====== Passage shown ======
Thanks very much for your reply. I normally direct most of my search and rescue efforts towards Raleighs (Super Courses are my particular favorite due to their lively but non-punishing ride IMHO), but I just couldn't pass this Nishiki up due to very low price, good condition, and some interesting components. I'll let you know what I think about its riding qualities when I've had a chance to evaluate it properly. One interesting thing I realized about the gearing: due to the 48/54 chainrings and 14-34 rear cluster, the gears (i.e. inches per crank revolution) are very evenly spaced and one can run through the gears in a very consistent way (e.g. moving from small to large chainring for each rear cog, then going from larger to smaller rear sprocket will give an even progression of increasing greater gearing). In practice, I don't know whether I'll find this a nice touch or not, though on paper it seems to be more logical than the progression from the old 14-28 cluster with 42/52 crank found on just about everthing else I ride.

   RE:RE:RE:AGE / VALUE:   info. on Nishiki Competition posted by Gralyn on 3/13/2002 at 12:51:59 PM
I have a Nishiki - most likely from the 80's - 12-speed. I got it at a really modest price. It has decent components - yet the frame seems sub-standard compared with the components. It is also geared high. I don't think it would be my choice for hilly terrain. It probably weighs 28 or 29 lbs, too. Maybe I will get a really light frame - and transfer the components - or maybe I will sell it at a modest profit.

   RE:AGE / VALUE:   info. on Nishiki Competition posted by Keith on 3/13/2002 at 7:43:50 PM
If it's not your only bike, and you don't already have a fixed gear bike, you might want to consider using it for such a project. I think this may be the best and highest use for the low to mid-range Japanese bikes from the 70s. Making it into a fixed gear will reduce the weight a bit, and as a result the bike will feel a bit less sluggish (although a good part of that is the frame itself).

   Nishiki Competition posted by John E on 3/14/2002 at 3:46:26 AM
I owned a 1971 Nishiki Competition (American Eagle Semi-Pro, the original denotation) until the early 1990s, when the seat tube lug broke off of the BB shell at 40K miles / 65K km. My observations, which match the sentiments expressed above:
1) The SunTour rear derailleur outshifted everything else of that vintage.
2) The half-step gearing was well thought out. (Incidentally, a 52-40 / 14-28 10-speed works out much better than 52-42 / 14-28, as a true 1.5-step Alpine system. For 10 speeds, 52-42 works best with 14-24.)
3) The Sunshine hubs and Araya rims are original, as are the other components you describe. They are indeed better than the frame, in contrast to most European bikes of that vintage. I just bought a set of those great SunTour barcons and plan to use them on my commuting bike.
4) Although the frame is double-butted Ishiwata CrMo, it is as heavy as a Peugeot UO-8 carbon steel frame.
5) These bikes feel "dead" under acceleration or out-of-saddle climbing. Possibly because of the long chainstays, that frame has alot of bottom bracket flex.
6) With tubular tyres, a 14-24 freewheel, and a Brooks Pro saddle, my 23" Semi-Pro weighed about 26lbs.
7) The craftsmanship on my 1971 was mediocre, about on the level of a Peugeot.
8) When my Nishiki frame died and I transferred many of the components to my Peugeot UO-8 (which eventually cracked, as well), I felt the latter was the better bike.
9) Later Nishikis ride, handle, and look much better than the early-to-mid-1970s specimens.
====== Provided records ======
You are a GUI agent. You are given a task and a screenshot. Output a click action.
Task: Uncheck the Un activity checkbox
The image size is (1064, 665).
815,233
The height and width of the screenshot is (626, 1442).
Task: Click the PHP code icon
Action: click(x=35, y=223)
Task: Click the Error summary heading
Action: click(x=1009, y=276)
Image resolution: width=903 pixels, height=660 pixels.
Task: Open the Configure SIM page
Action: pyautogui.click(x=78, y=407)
======
**Brief 1**
From the Nishiki forum thread, reproduce word for word the stretch starting with "7) The craftsmanship" and going on through "the early-to-mid-1970s specimens.".
**Brief 2**
In the Nishiki forum thread, about how much did the 23" Semi-Pro weigh when fitted with tubular tires, a 14-24 freewheel, and a Brooks Pro saddle?

**Result 1**
7) The craftsmanship on my 1971 was mediocre, about on the level of a Peugeot.
8) When my Nishiki frame died and I transferred many of the components to my Peugeot UO-8 (which eventually cracked, as well), I felt the latter was the better bike.
9) Later Nishikis ride, handle, and look much better than the early-to-mid-1970s specimens.

**Result 2**
About 26 lbs.